Tucker et al. (1984) suggest that extended photoperiod causes more nutrients to be diverted to protein accretion, while reduced daylight hours (8L:16D) increase fat deposition by 8% or more in post-pubertal heifers. Petitclerc et al. (1984) also found that 16L:8D, combined with a high plane of nutrition aimed at achieving >1 kg/d growth, increased the 9-10-11^th rib section's protein content of heifers by 11% to a total of 16.2%. Gain in estimated carcass weight was 0.61 kg/day, an increase of 9.8%, compared to 8L:16D with the same plane of nutrition.

In a previous study by Petitclerc et al. (1983), 16L:8D increased body growth rate between 10-16%, irrespective of whether a low or high plane of nutrition was fed, due to improved feed conversion efficiency. According to Waldman et al. (1971), a high plane of nutrition causes a decrease in carcass protein percentage, but in the 1984 study by Petitclerc et al. extended photoperiod seems to have been capable of overcoming this issue. Kennedy et al., (2004) also reported a 15% reduction in subcutaneous back fat after 156 days of supplemental light treatment.

These results indicate that extended photoperiod may be influential in the production of leaner carcasses. Importantly, with access to a light mask as described here, these carcass improvements can now likely be attained for grass-fed beef producers.

Milk Composition

In general, milk composition seems to be unaffected by photoperiodic stimulation (Peters et al., 1978). However, a study by Aharoni et al. (2000) found that cows maintained under natural photoperiod and calving in January, when days are short and MT levels are high, produced on average 1.9 kg/day more milk, 0.27% more fat and 0.08% more protein than cows calving in July. These findings suggest that lengthening days stimulate these compositional differences as lactation progresses. IgG levels and volume of colostrum seem unaffected by photoperiod (Morin et al., 2010).

Semen Quality

Roussel et al. (1964) exposed bulls to 14 h of incandescent light (323±32 lux) from May to September and compared them to a matched control group. Both initial progressive motility and concentration of sperm were monitored during the 20 week period following the first of May. While declines in both parameters were observed, the decline was significantly less for bulls exposed to supplementary artificial light. Serum protein-bound iodine (PBI) levels per 100 ml, an indicator of thyroid function, was significantly higher for the light-treated group (10.12 vs. 8.20 μg).
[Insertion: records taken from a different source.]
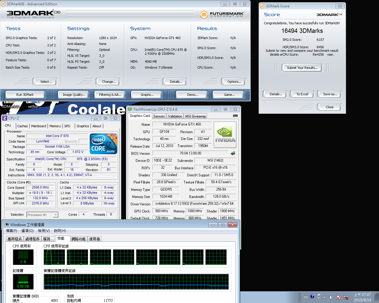Click the volume speaker tray icon
Screen dimensions: 379x303
coord(331,297)
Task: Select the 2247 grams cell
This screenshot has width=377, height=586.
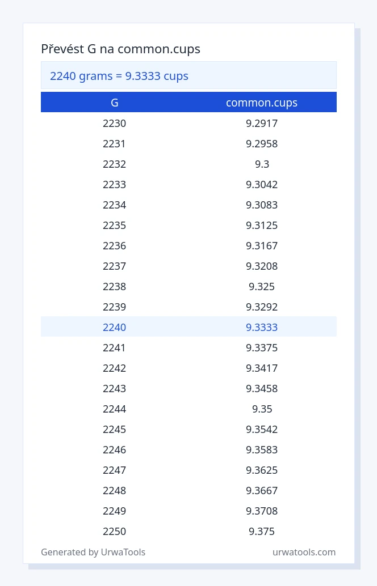Action: (115, 470)
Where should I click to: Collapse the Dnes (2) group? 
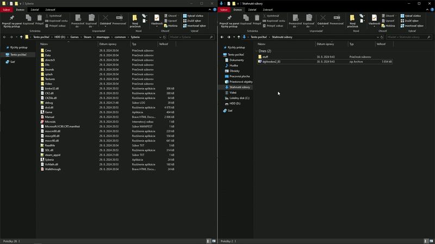coord(256,51)
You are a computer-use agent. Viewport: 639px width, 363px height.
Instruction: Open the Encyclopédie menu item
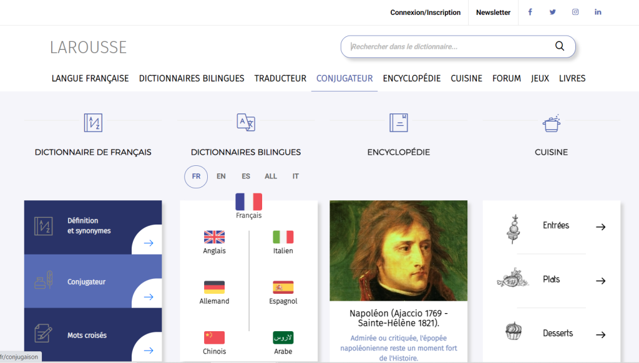click(x=412, y=79)
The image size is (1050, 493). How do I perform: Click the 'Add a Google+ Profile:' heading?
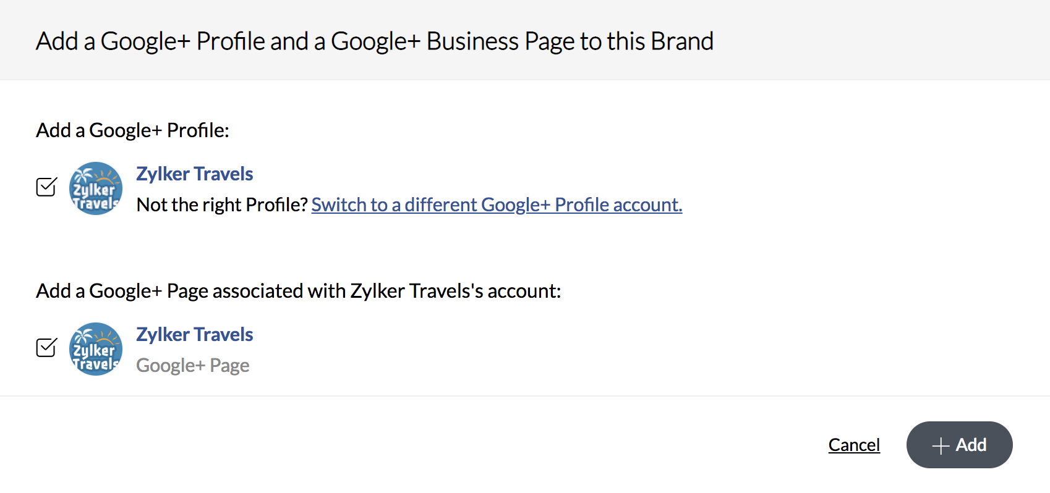pos(132,130)
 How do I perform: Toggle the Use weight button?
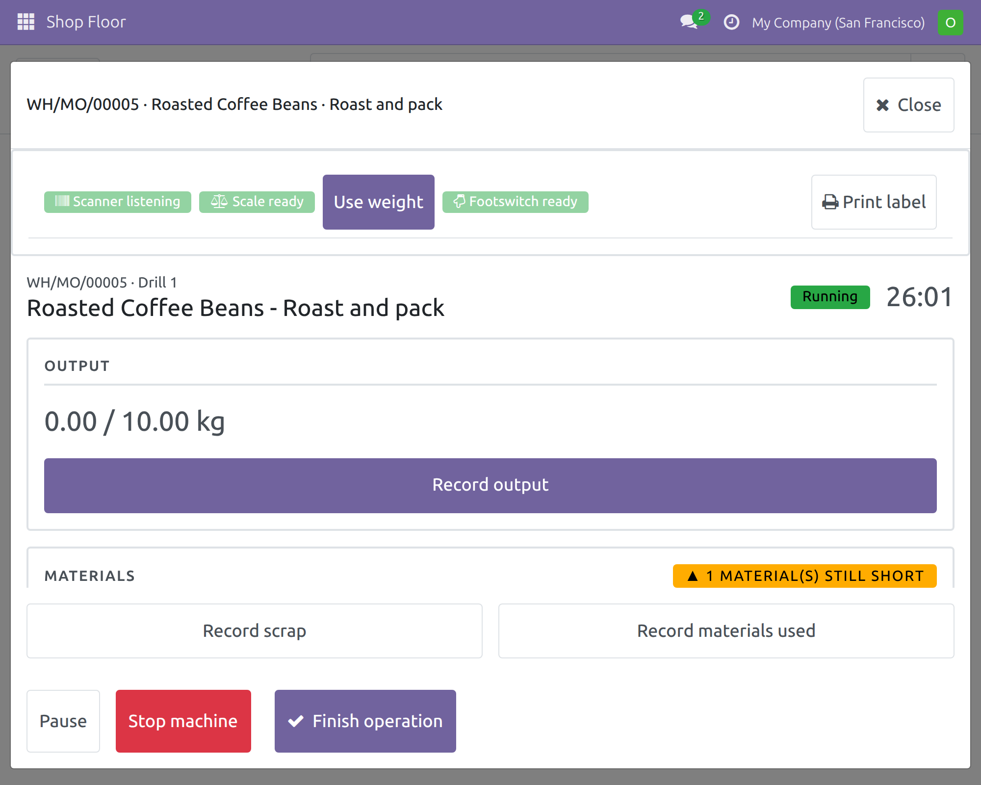point(379,202)
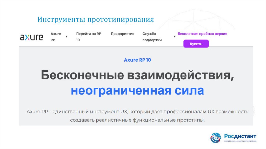
Task: Open the Axure RP menu item
Action: click(56, 37)
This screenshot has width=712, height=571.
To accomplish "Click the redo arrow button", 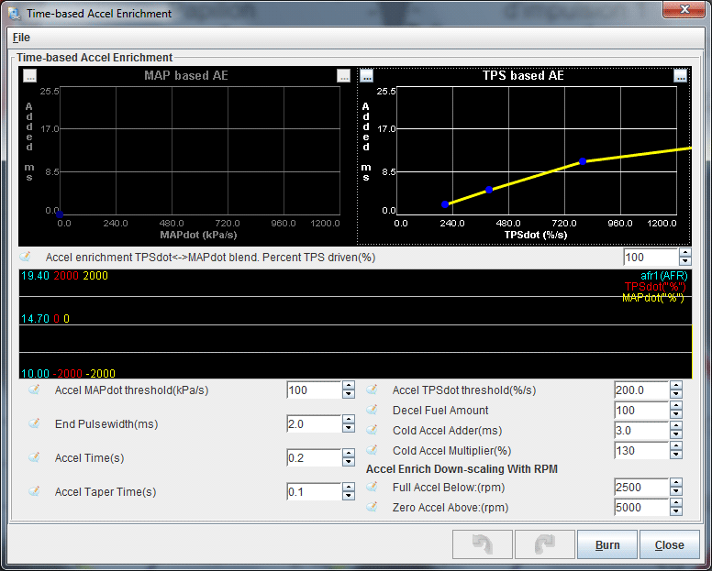I will (x=544, y=544).
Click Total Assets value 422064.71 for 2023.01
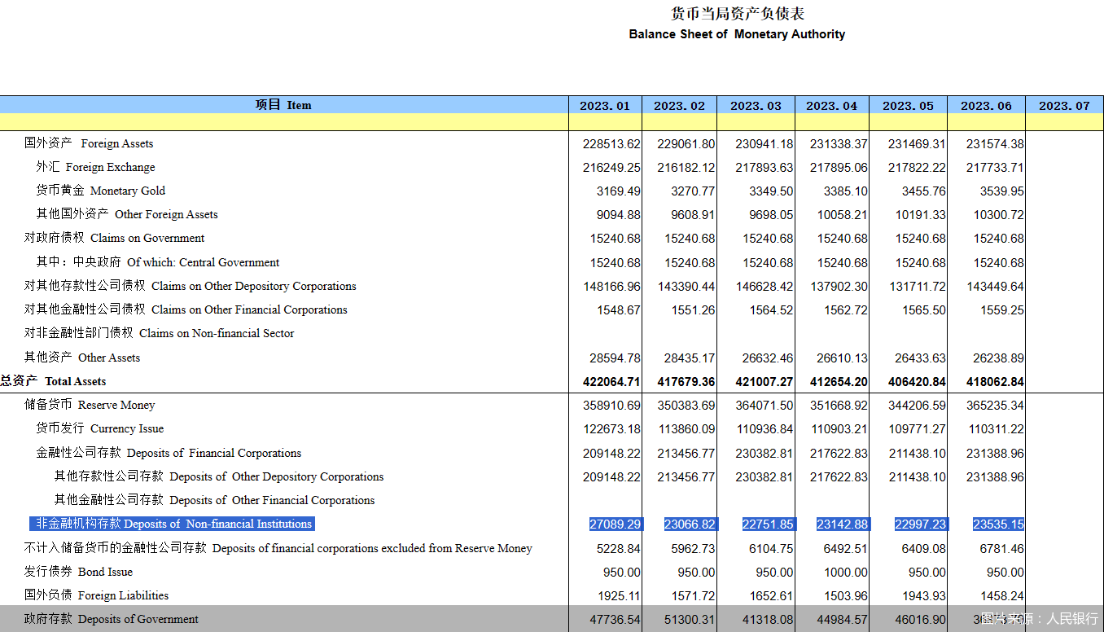Screen dimensions: 1104x632 [611, 381]
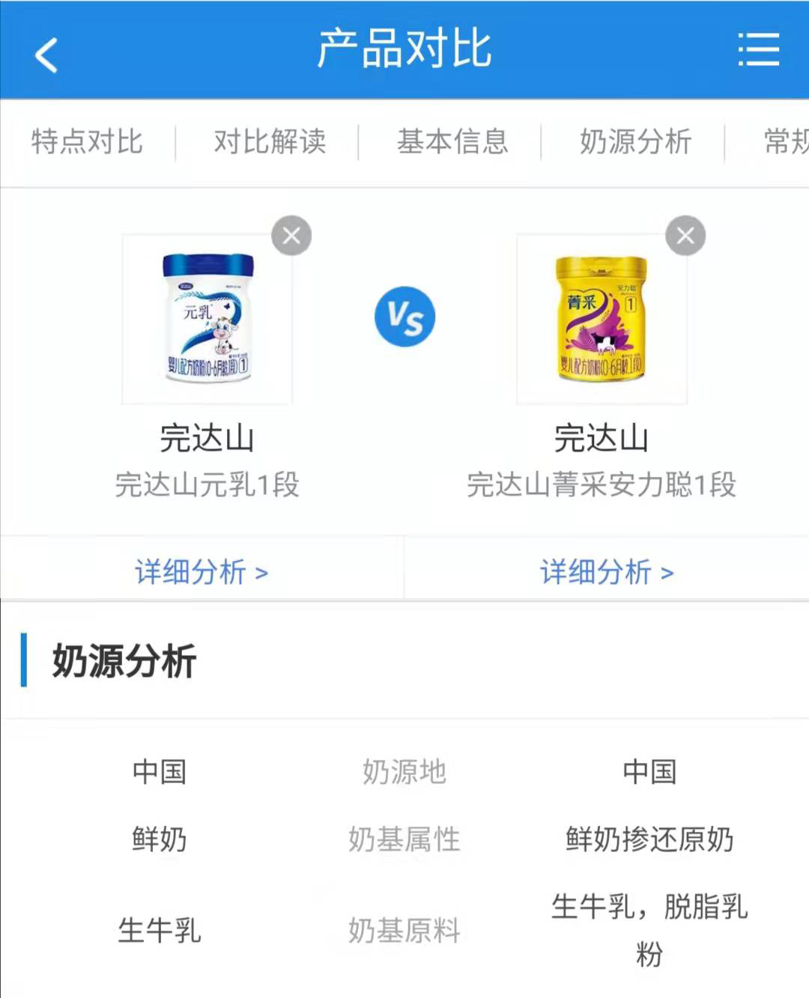Viewport: 809px width, 998px height.
Task: Tap the 奶基属性 row label
Action: click(x=405, y=839)
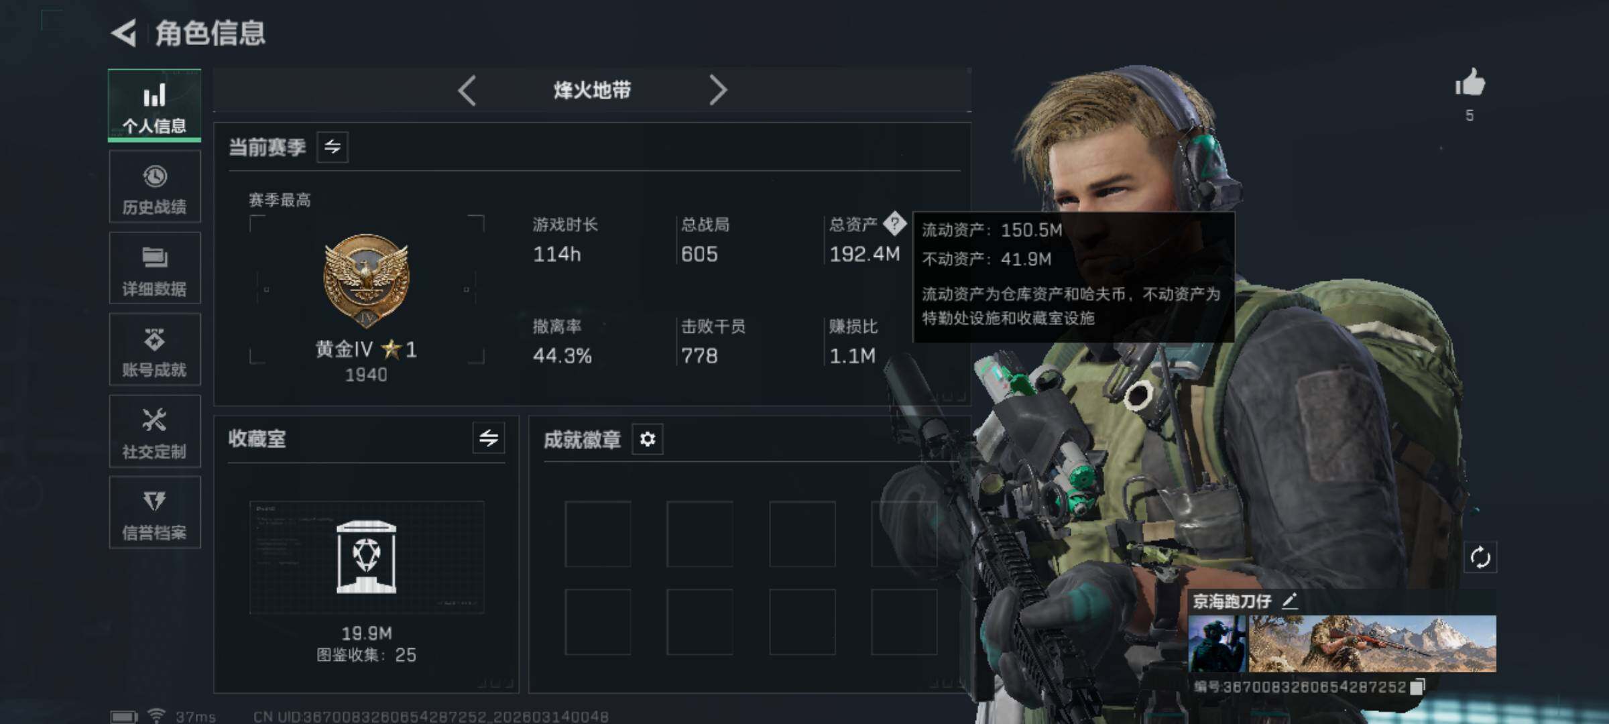Open the 账号成就 achievements section
The image size is (1609, 724).
154,350
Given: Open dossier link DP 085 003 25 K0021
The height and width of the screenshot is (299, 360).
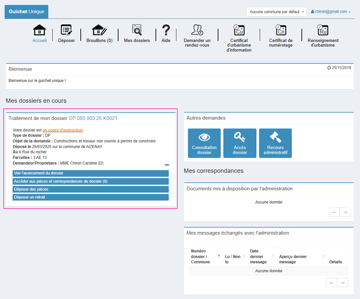Looking at the screenshot, I should pos(93,118).
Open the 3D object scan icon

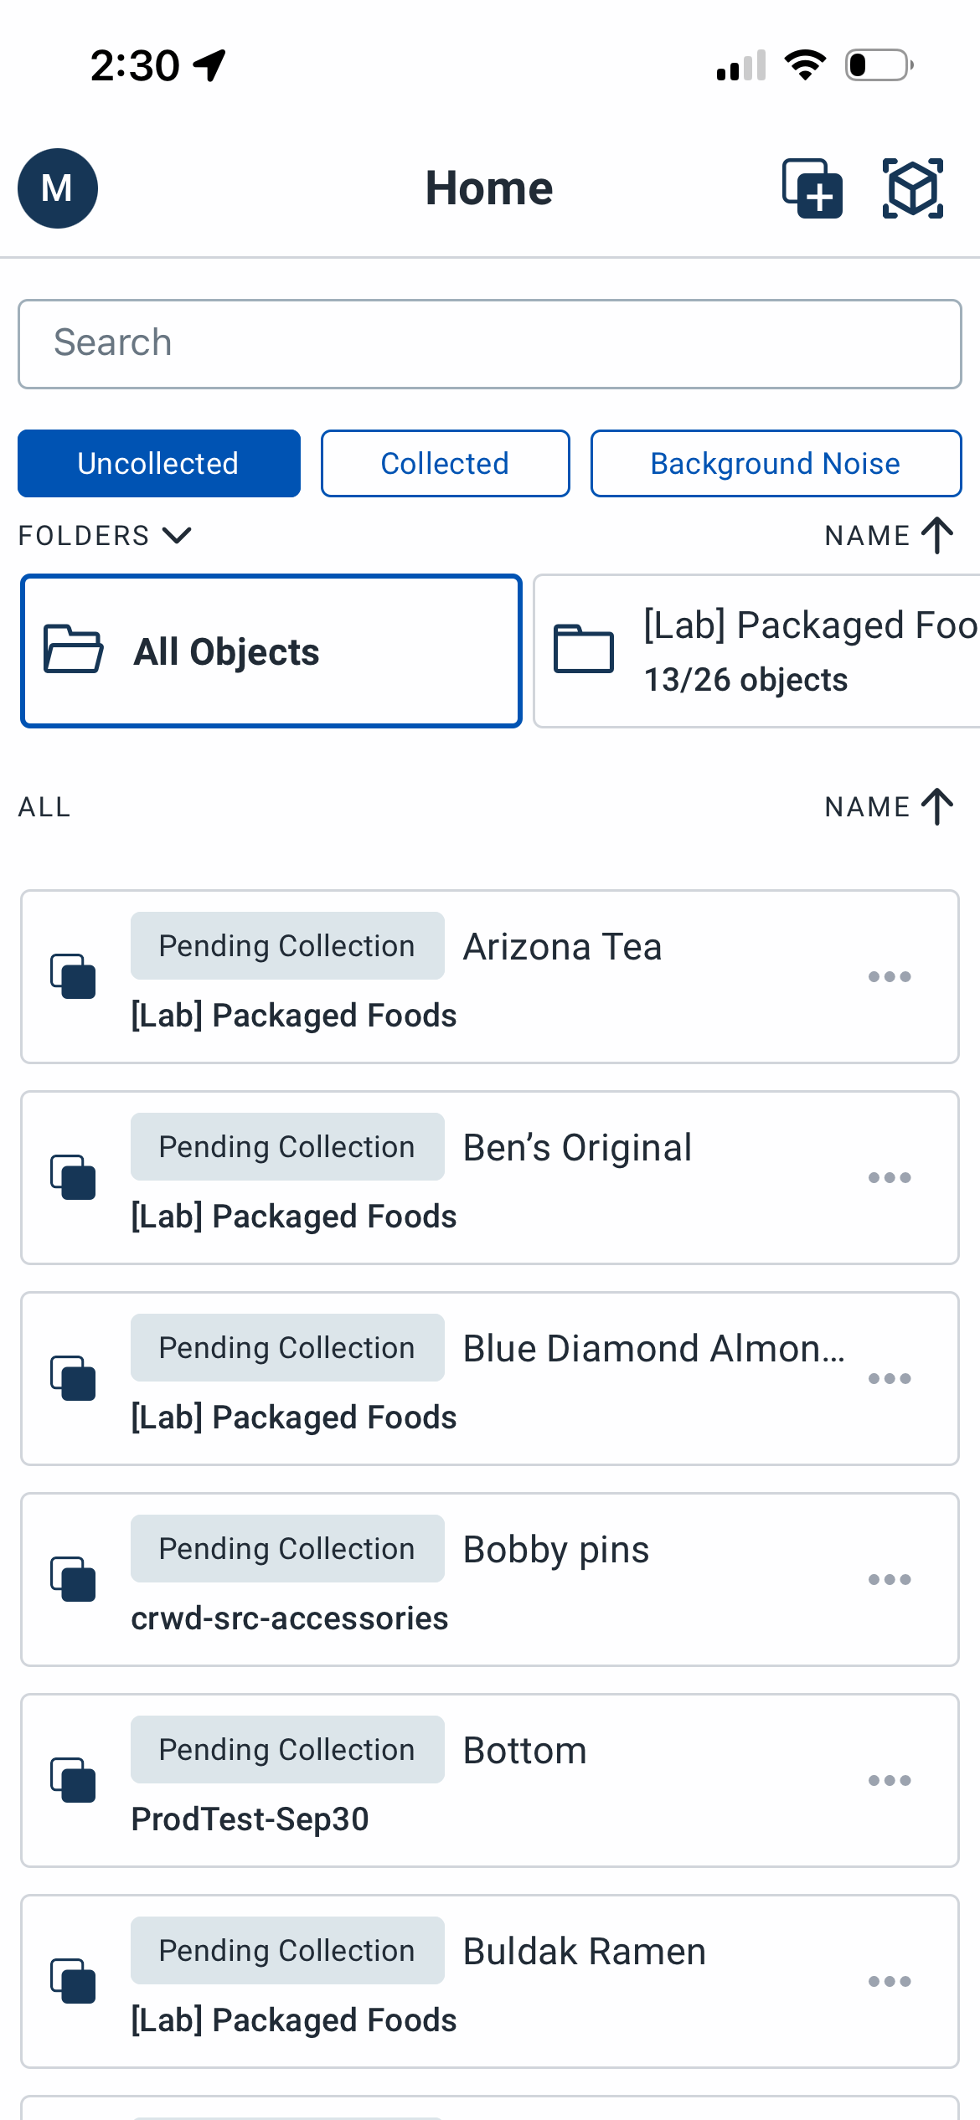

The authors inferred that photoperiod was stimulatory to thyroid activity, which they stated was involved in metabolic processes and indirectly associated with semen quality (Roussel et al., 1964).

In a previous study (Roussel et al., 1963) involving 12 dairy bulls, 409±54 lux (treatment) and 108±86 lux (control) were used and animals were divided into three groups: natural photoperiod (Group 1; control), natural+supplemental light (Group 2) and supplemental light+increased temperature and humidity (Group 3). Mean progressive semen motility was higher where supplemental light was used to extend daylength, but results did not significantly differ between groups 2 and 3, indicating that supplemental light was the primary influencer and not temperature or humidity. Photoperiodic treatment lowered the mean percentage of abnormal spermatozoa by approx. 3.9% (11.5 vs. 15.4%), caused a small increase in semen metabolic activity and improved mean spermatozoa viability (38.5% vs. 33.4%) when stored at 5° C. for 72 hours. These results may have contributed to the finding of a higher percentage of shippable ejaculate from light-treated bulls (ca. 54% vs. 18%). It was concluded that photoperiod reduces the loss of semen quality associated with heat and humidity. The authors also implied that it may affect germ cell output (Roussel et al., 1963). It must be noted that sample sizes for the above experiments were small and that animals were grouped without regard for age and breed so future studies are needed to support these initial findings. Nevertheless, a bovine light mask delivering optimum timed lighting to extend daylength may provide an attractive alternative to fixed lighting in bull housing for improved semen characteristics.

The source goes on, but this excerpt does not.